- Assigned task -
All of the records listed below should be retyped exactly.

Pixel coordinate grounding data
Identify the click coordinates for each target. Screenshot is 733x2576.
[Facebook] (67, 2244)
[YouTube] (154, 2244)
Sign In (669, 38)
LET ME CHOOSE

- Problem solution -
Identify the click coordinates for each target. Screenshot is 733x2576.
[Facebook] (67, 2244)
[YouTube] (154, 2244)
Sign In (669, 38)
LET ME CHOOSE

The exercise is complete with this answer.